I ask because ever since I've adopted WAL, I frequently am seeing reports of malformed databases. This seems to mostly occur if a process crashed after having opened a connection (doesn't matter if it's opened with a SQLITE_OPEN_READONLY
flag or not) and another process had already opened a connection or later opened one. I can't always reproduce this reliably but it seems it has something to do with the -shm and -wal index files having been created by one process and the other process either had a copy of its own in memory or there was some mismatch produced somehow. Not that this should be the case, but could it be that the -shm file used by the new process somehow modifies it (or the .db file) without the first process finding out, and thus leading to a corrupt database (as already noted under 2.4 of How to Corrupt SQLite)?
My only guess is that having two processes write to the same db is the root cause of these corrupt instances. If this is true, how are we to coordinate between two separate processes without complex inter-process communication in place? Any ideas? I don't want to resort to using journal_mode=DELETE
given I've got a highly multi-threaded application which otherwise benefits from concurrent readers and a single writer.
By the way, this is how I open a reader (multiple readers are opened by multiple threads concurrently):
NSString *path = ...
sqlite3 *readOnlyDB = NULL;
BOOL dbOpened = (sqlite3_open_v2(path.UTF8String, &readOnlyDB, SQLITE_OPEN_READONLY | SQLITE_OPEN_WAL, NULL) == SQLITE_OK);
sqlite3_exec(readOnlyDB, "PRAGMA read_uncommitted=1; PRAGMA query_only=1; PRAGMA synchronous=normal;", NULL, NULL, NULL);
sqlite3_unicode_init(readOnlyDB);
sqlite3_busy_timeout(readOnlyDB, 2000)
// I register custom functions here for the connection
And this is how I am opening a writer (a single writer exists for a single process):
BOOL dbOpened = (sqlite3_open_v2(path.UTF8String, &dbConnection, SQLITE_OPEN_READWRITE | SQLITE_OPEN_CREATE, NULL) == SQLITE_OK);
sqlite3_exec(dbConnection, "PRAGMA main.journal_mode=WAL; PRAGMA synchronous=normal;", NULL, NULL, NULL);
sqlite3_unicode_init(dbConnection);
sqlite3_busy_timeout(dbConnection, 2000);
// I register custom functions here for the connection
Before closing a writer, I always run the following checkpoint:
....
sqlite3_exec(dbConnection, "PRAGMA wal_checkpoint(PASSIVE)", NULL, NULL, NULL);
EDIT: I've found another strange behavior, not sure if this is related. If I open my readers with SQLITE_OPEN_READWRITE
instead of SQLITE_OPEN_READONLY
, the -shm and -wal files are properly deleted after calling sqlite3_close_v2(...)
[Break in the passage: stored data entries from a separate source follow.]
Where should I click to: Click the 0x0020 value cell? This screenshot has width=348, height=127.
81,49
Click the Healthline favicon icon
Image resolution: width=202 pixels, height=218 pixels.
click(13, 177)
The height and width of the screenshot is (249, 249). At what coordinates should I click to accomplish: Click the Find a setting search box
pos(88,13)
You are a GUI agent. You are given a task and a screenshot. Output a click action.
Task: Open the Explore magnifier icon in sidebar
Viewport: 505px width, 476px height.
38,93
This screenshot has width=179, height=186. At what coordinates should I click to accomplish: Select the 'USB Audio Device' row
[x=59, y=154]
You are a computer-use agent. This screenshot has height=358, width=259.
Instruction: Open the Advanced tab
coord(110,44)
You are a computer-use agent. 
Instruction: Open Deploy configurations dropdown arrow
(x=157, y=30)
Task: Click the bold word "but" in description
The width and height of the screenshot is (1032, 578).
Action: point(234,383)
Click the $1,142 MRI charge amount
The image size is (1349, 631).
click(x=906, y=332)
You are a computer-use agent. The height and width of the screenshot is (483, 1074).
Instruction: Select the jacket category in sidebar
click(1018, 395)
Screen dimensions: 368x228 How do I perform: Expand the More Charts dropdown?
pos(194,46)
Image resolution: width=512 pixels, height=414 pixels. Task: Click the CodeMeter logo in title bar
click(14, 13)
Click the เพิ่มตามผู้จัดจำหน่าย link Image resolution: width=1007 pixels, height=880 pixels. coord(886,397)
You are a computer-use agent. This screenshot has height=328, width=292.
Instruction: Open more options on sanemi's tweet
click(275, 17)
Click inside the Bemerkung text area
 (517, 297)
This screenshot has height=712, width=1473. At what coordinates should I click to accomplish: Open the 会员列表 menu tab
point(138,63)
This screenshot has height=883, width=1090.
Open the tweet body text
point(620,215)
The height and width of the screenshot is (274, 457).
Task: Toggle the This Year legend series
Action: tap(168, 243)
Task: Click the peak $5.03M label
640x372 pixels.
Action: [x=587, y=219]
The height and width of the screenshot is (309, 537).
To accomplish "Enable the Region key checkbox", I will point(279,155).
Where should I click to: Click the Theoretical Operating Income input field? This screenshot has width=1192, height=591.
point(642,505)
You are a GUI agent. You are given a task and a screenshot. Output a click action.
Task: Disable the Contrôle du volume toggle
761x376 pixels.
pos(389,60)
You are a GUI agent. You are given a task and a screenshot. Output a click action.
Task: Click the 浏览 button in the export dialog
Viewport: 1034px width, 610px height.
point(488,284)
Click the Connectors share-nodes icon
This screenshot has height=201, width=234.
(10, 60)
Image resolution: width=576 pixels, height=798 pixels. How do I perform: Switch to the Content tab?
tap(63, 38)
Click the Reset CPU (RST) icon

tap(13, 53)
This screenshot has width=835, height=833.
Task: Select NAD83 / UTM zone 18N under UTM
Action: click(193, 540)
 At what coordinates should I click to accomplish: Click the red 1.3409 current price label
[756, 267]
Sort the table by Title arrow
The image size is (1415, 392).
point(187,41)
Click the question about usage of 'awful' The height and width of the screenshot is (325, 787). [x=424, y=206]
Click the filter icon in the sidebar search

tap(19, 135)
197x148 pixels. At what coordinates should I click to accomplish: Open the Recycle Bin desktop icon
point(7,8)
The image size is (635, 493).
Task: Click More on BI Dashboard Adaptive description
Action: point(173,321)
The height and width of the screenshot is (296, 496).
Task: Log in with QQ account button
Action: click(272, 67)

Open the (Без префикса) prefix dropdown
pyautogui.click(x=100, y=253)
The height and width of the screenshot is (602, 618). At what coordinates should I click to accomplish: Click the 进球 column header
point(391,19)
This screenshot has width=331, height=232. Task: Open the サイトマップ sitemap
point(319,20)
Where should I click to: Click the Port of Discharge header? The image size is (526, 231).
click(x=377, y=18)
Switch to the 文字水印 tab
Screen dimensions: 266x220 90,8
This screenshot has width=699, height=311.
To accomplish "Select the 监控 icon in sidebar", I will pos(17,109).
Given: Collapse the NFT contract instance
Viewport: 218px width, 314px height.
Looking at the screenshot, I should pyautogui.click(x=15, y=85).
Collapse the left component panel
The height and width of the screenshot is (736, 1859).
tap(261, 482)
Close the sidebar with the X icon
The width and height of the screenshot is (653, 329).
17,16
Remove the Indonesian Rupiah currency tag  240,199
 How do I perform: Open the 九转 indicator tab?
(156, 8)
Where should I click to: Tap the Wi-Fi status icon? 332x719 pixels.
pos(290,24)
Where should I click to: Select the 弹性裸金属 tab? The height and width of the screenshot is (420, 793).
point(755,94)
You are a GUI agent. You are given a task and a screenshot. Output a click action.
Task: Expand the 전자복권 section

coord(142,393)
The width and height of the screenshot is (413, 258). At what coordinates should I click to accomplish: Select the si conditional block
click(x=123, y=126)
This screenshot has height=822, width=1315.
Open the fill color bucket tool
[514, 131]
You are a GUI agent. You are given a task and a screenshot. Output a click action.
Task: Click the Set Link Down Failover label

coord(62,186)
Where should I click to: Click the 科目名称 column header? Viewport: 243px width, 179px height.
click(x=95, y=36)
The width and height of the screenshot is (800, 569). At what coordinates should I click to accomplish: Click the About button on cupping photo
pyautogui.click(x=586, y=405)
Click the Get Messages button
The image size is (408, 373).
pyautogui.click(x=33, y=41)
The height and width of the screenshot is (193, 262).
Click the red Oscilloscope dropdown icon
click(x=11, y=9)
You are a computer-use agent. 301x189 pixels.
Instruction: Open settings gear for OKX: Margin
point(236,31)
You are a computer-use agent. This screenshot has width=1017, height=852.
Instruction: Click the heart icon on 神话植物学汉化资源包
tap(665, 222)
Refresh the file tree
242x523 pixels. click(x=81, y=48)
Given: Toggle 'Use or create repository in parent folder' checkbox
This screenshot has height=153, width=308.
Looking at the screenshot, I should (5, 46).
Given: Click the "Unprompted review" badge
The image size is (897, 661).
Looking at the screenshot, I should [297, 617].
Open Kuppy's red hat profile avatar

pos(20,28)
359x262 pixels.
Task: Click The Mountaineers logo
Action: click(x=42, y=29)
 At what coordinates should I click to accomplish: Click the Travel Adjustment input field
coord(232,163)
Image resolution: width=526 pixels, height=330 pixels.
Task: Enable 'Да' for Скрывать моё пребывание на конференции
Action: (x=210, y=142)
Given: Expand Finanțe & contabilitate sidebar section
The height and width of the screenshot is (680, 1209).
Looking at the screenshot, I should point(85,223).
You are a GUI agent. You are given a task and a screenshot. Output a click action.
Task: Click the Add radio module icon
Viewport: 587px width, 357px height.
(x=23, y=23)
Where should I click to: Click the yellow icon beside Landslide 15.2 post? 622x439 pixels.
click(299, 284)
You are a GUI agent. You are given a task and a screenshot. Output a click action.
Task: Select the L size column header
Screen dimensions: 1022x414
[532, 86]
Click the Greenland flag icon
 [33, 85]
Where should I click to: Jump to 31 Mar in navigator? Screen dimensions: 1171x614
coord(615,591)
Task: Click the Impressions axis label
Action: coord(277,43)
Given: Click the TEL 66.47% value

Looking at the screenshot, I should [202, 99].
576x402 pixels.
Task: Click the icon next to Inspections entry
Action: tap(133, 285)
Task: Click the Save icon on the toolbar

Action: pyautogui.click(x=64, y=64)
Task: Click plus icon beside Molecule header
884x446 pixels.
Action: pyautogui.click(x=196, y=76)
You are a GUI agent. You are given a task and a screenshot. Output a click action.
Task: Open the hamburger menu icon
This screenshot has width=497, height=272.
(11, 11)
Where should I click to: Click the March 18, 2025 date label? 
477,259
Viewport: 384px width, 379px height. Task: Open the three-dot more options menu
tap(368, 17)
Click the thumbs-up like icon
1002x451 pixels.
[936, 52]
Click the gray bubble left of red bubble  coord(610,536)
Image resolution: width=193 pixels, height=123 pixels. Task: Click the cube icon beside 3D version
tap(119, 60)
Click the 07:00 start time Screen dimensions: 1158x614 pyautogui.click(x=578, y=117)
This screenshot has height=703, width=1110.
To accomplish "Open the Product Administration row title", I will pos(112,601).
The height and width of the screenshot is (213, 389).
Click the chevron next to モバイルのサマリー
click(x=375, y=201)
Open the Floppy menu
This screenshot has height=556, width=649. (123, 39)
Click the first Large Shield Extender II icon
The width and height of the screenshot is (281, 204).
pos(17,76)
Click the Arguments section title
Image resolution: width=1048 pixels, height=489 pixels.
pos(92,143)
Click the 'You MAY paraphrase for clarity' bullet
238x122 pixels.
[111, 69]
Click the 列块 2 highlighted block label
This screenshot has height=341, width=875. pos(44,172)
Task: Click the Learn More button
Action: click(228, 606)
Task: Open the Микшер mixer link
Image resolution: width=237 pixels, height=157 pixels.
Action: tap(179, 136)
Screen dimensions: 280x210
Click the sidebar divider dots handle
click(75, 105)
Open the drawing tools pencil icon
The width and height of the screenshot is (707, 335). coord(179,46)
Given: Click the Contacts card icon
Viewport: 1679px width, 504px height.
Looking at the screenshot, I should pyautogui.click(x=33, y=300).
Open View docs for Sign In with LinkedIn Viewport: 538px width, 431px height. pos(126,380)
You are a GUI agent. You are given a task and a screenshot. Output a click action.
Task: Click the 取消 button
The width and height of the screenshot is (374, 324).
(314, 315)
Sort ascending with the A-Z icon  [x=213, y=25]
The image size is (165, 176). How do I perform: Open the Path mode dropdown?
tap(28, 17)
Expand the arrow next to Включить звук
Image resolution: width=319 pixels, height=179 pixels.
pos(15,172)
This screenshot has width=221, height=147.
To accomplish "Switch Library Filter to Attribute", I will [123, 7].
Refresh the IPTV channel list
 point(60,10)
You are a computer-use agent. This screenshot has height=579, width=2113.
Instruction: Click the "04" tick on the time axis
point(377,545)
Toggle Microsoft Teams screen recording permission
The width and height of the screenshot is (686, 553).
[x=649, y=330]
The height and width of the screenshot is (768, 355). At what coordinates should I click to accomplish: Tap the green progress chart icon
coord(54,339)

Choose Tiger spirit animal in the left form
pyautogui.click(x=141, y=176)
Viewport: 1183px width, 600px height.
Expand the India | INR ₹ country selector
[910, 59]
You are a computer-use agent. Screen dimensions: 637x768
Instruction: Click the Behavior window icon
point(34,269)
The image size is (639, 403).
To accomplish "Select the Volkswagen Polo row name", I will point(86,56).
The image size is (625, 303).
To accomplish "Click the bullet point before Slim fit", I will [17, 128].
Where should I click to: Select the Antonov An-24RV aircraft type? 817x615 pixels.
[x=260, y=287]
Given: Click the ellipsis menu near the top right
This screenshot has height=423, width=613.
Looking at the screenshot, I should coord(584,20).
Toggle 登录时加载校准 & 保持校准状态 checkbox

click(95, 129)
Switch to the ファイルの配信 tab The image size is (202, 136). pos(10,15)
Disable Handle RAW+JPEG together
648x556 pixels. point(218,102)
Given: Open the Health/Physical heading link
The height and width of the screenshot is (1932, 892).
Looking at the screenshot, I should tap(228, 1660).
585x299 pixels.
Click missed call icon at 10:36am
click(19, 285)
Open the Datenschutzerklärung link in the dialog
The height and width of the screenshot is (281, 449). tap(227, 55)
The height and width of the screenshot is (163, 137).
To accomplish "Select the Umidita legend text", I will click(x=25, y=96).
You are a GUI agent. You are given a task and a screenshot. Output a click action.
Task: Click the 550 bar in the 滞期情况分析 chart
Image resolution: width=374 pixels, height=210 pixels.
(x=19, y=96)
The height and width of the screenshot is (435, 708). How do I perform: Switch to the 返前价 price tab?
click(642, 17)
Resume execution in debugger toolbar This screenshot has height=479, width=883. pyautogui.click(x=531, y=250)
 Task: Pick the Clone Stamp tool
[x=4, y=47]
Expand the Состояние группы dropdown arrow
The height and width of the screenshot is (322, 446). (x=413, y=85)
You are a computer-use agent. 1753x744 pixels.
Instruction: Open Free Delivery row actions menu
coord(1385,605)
on the connection. If I switch back to SQLITE_OPEN_READONLY
, I see that the -shm and -wal files are never deleted even when the process closes cleanly. I was using read-only mode in one of my plugins (which seemed to be causing the corruption mostly, especially in case it quit or the host application using the plug-in crashed etc), I'm seeing this change in behaviour. I wonder if this is an indication of a bug in SQLite or just some behaviour I wasn't aware of. I could gladly switch to readwrite mode and use PRAGMA query_only
if that won't break anything else in SQLite in terms of locking, given effectively all my readers are actually writers but just never perform any modifications.